Beitrag von Thomas Morus »

Ja eben wegen der "Textlastigkeit" und wegen der Zelebration zum Volk hin, Hochgebet laut in Volkssprache - das kann man m.E. leichter übersetzen (in Gebärdensprache) bzw. gleich so zelebrieren, wenn man die Sprache beherrscht.

Die Frage wäre hier, inwieweit stumme Gesten aussagekräftig sind. Reicht es, nur im Schott mitzulesen?
Oder anders gefragt: In der ao Form zelebriert der Priester mit dem Volk zu Gott hin, was vom Volk möglicherweise deshalb nachvollzogen wird, weil es singt und hört und so mit dem Priester agiert.

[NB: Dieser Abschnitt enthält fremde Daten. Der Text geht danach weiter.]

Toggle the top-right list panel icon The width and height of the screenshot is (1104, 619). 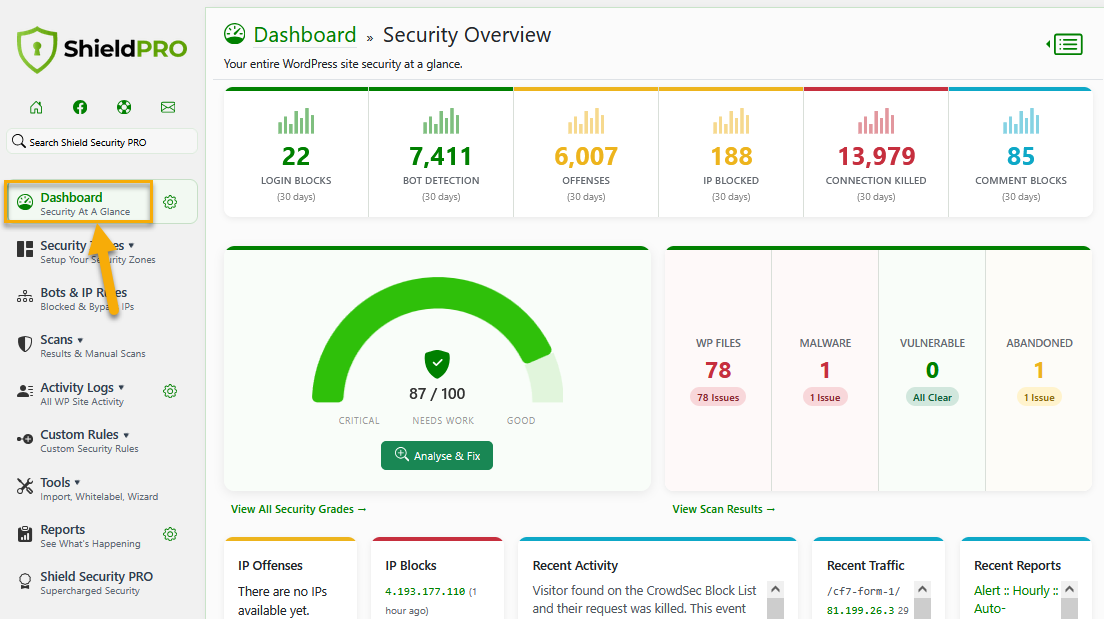[1066, 44]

In der neuen Form zelebriert der Priester bekanntlich zum Volk hin, was zwar oft als manko angesehen wird - aber ist das nicht hier nötig, um gehörloses Volk und Priester zusammenzubringen, denn wenn es nicht hört, muß es doch die Gebärden sehen Die Kommunikation findet hier nahezu ausschließlich visuell statt. Ich weiß nicht, wie das in der ao Form gehen soll, bzw. ob die dort gegebenen Möglichkeiten ausreichend sind.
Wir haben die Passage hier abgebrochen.